Directions for this task: Exactly the lines from the one with "The image size" through the end of the records below are needed, minus any pictures.

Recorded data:
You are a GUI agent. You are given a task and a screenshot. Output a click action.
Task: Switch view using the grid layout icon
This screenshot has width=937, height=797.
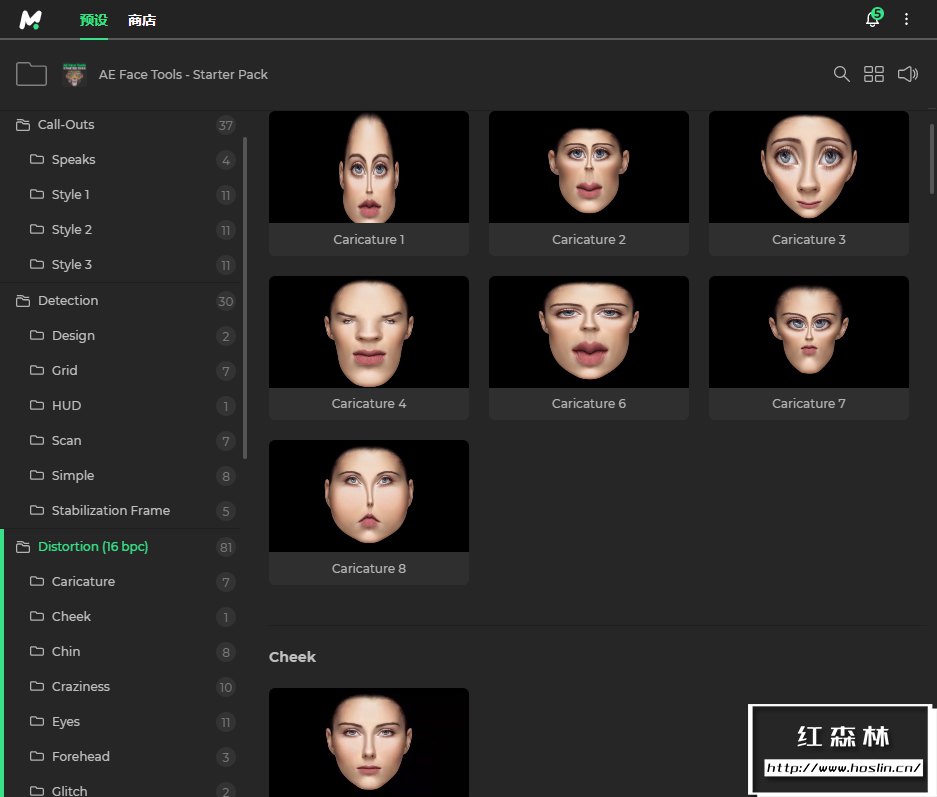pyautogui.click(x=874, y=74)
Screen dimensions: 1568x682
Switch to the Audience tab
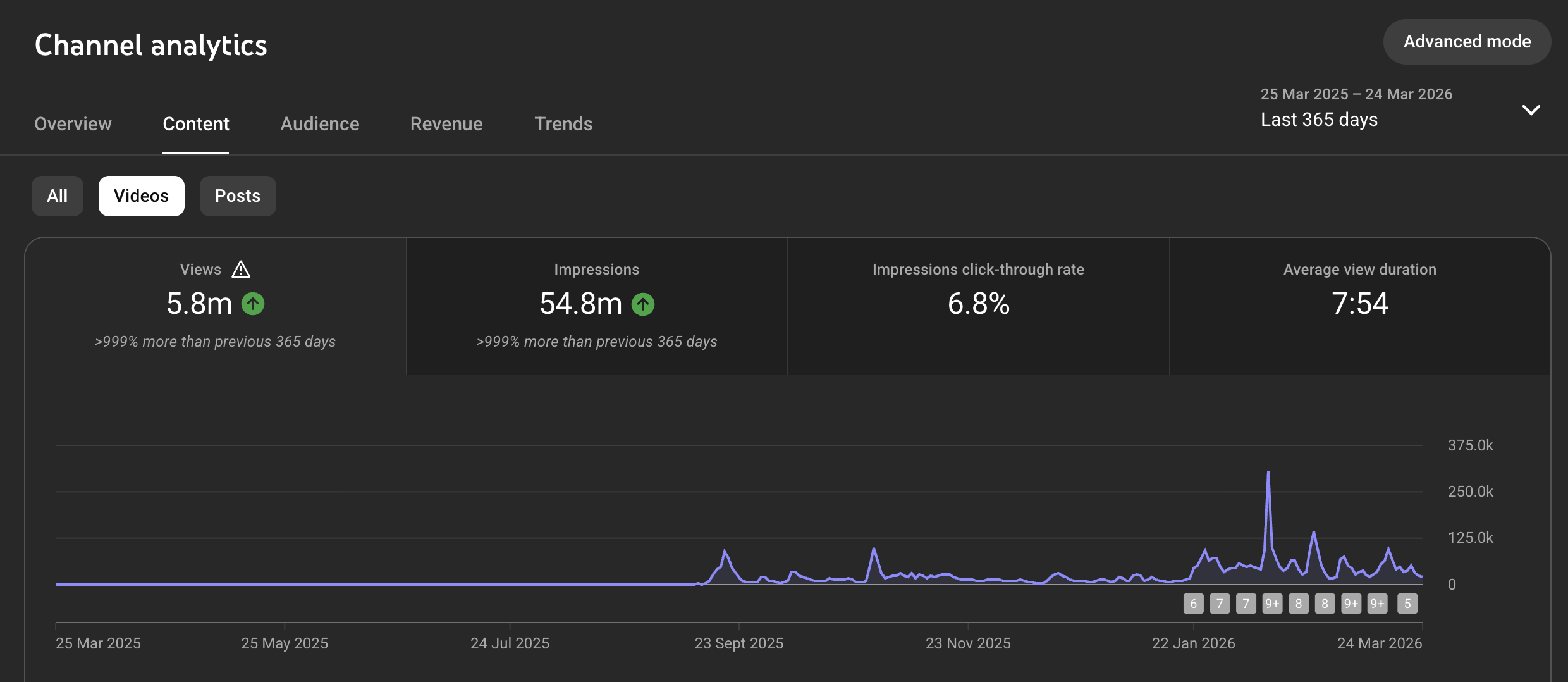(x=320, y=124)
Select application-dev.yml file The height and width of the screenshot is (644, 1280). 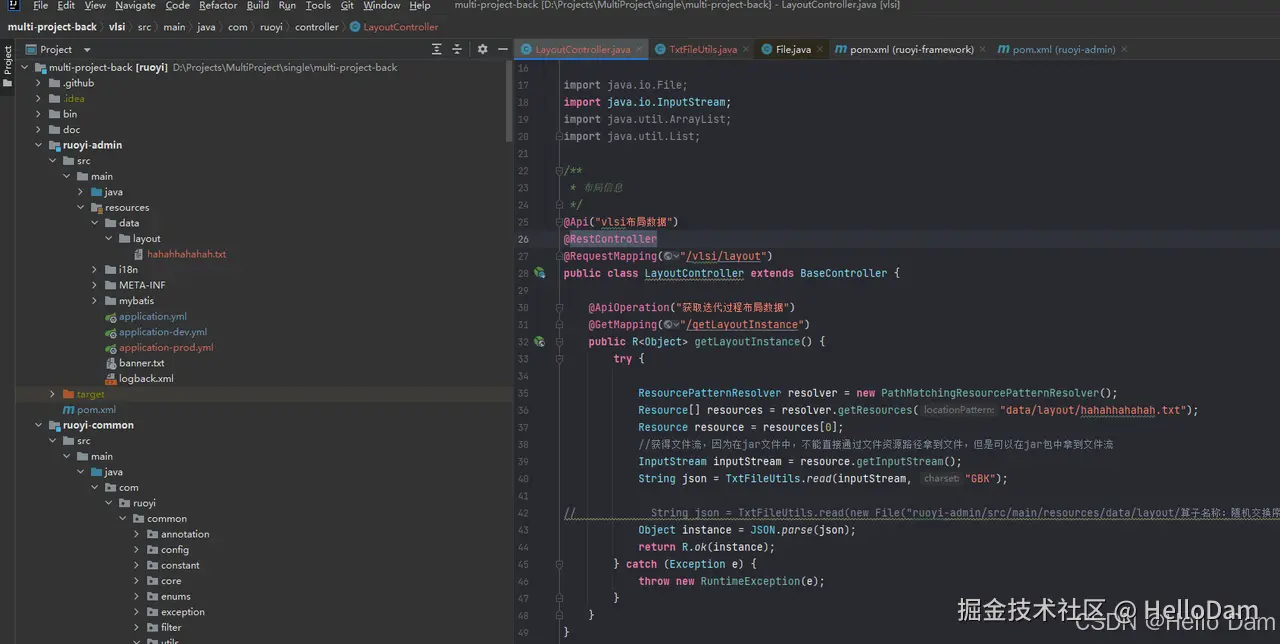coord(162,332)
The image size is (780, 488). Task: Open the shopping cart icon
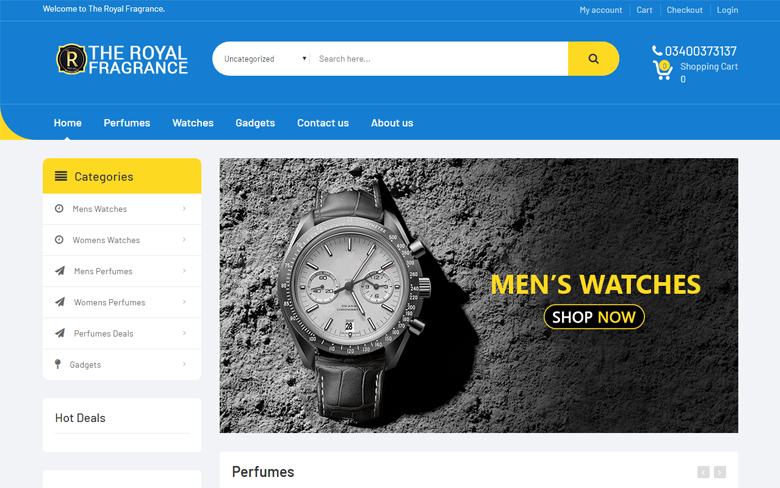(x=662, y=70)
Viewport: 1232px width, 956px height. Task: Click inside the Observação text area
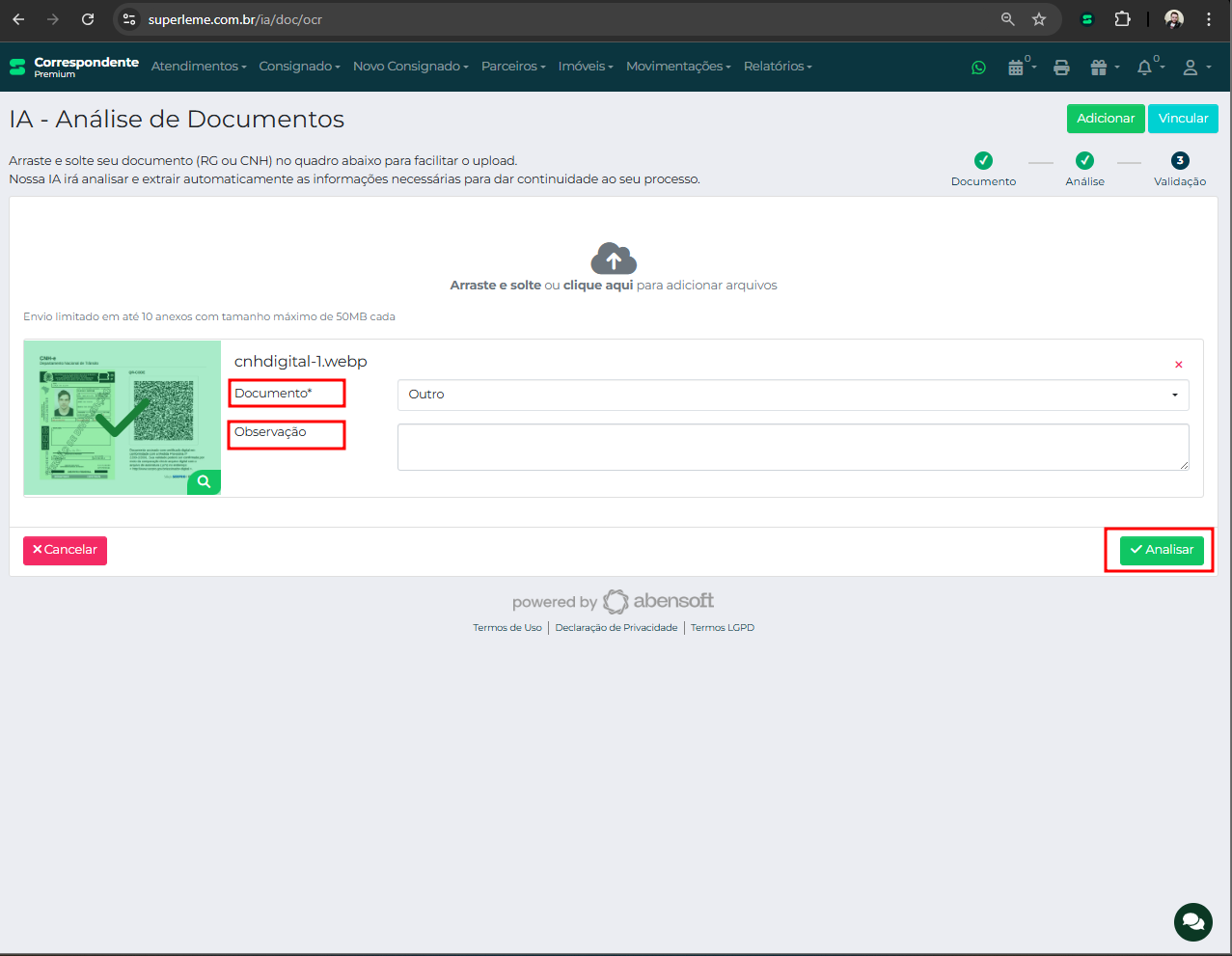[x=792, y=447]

Task output:
The image size is (780, 488). Task: Open the shopping cart icon
(x=662, y=70)
Viewport: 1232px width, 956px height. Task: Click inside the Observação text area
[x=792, y=447]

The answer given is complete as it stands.